Kick: The Bhai Abides

My name is Bhai.
My name is Bhai.

Surely there must be a universe where Sheldon Cooper and Salman Khan cross paths considering how the two share a  common love for trains. One loves the way they function, whilst the other has done pretty much everything other than giving birth in, on, in front or behind one.

#YOLO.
#YOLO.

Now to the film.

Kick is a film I’d associate with the term, Bhai-ception; The art of handing out a lesson in ripping people off whilst ripping people off.

The film is standard Salman or should I say, Bhai fare. It ticks all the boxes and makes random references to his past films without an inch of shame. Those of you who know what I’m talking about should feel right at home reading the description below:

Bhai’s slow-mo entry(Arre Bhaaaaiii*whistles*)
Bhai-the family man.(Arre Bhaaaiii*What a man Bhai is*)
Heroine sets eyes on Bhai(Arre Bhaaaiii* Wolf Whistle*)
Heroine sets eyes on Bhai(Arre Bhaaaiii* Wolf Whistle*)
BhaiLove
Heroine falling in love with Bhai after being insulted multiple times(Arre Bhaaaiii*Wolf Whistle again*)

Bhai beating up goons(Arre Bhaaaaii *take all my money ,Bhaiiii*)
Bhai beating up goons(Arre Bhaaaaii *take all my money ,Bhaiiii*)

And repeat.

I know some of the pictures aren’t from the same  film, but IT’S THE SAME FORMULA AGAIN AND AGAIN.

For those that have bothered making it here after reading the last bit, I applaud you for your curiosity. You will all die painful deaths from doing something extremely foolish.

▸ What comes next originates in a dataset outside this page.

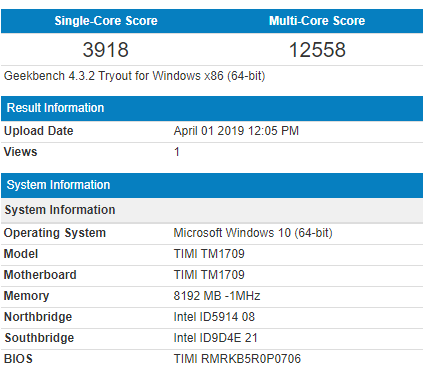This screenshot has height=372, width=423.
Task: Click the Memory value 8192 MB -1MHz
Action: [217, 296]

Kick stars Bhai, as Devi Lal Singh(I assure you, you won’t forget it anytime soon, considering it’s repeated incessantly and in the same tone as Power Extreme) a man who does the most random of things, just cause he gets a ‘kick’ out of it. He bumps into Shaina(Jacqueline Fernandez) whilst helping a couple elope and after a few Bhai moments, love blossoms. But things go sour and Bhai leaves Shaina, who decides to move to Poland to with her family. There she meets Randeep Hooda, who’s popped into town to catch a high profile thief known only as Devil, a masked man who steals from the rich and gives to the poor. The two open up to each other on a train ride, not once pausing to realize that may in fact be talking about the same guy. The rest is for you to go see.

The first half of the film had all the ingredients of being Bhai’s worst film to have hit the screens in recent times. However, it picks up post-interval, largely due to the introduction of Nawazuddin Siddiqui, as a psychotic nephew of a politician, who clicks his tongue menacingly and kills people with um, bubble wrap.   That, coupled with a wafer thin plot is sufficient enough for you to not walk out of the theater.

As for the acting, everyone apart from Siddiqui are merely props for what can appropriately be termed as The Bhai Show. Bhai turns his head in slow-mo, laughs mischievously, cries, fights off hordes of rogues in a way only he can. It get so ridiculous that halfway through the second half, Jacqueline Fernandez disappears without a trace, so that Bhai can be Bhai. Also be prepared for multiple facepalm moments such as :

“Yeh Kaisa Human Being Hai?

Yeh Human Being nahin, Being Human hai.”

By now it should be clear, that Bhai doesn’t make films anymore.  He knows what sells and he couldn’t give two hoots if any of his recent films made sense. His mentality is simple; Keep it as loud and as over-the-top as possible, and the audiences will lap it up without a moment’s hesitation.

However things are changing. Age is catching up with Salman and he’s finally showing it. He’s not going to be able to do this forever and he needs to reinvent himself sometime in the near future to remain relevant. His films are perilously close to leaving the audiences saturated, if they aren’t already. But then again it is Bhai we’re talking about. As he puts it towards the end of the film, “Don’t try and understand me using your head, but do so with your heart.”

Wait, what?

P.S: Readers do note: Only Salman ages. Bhai is immortal.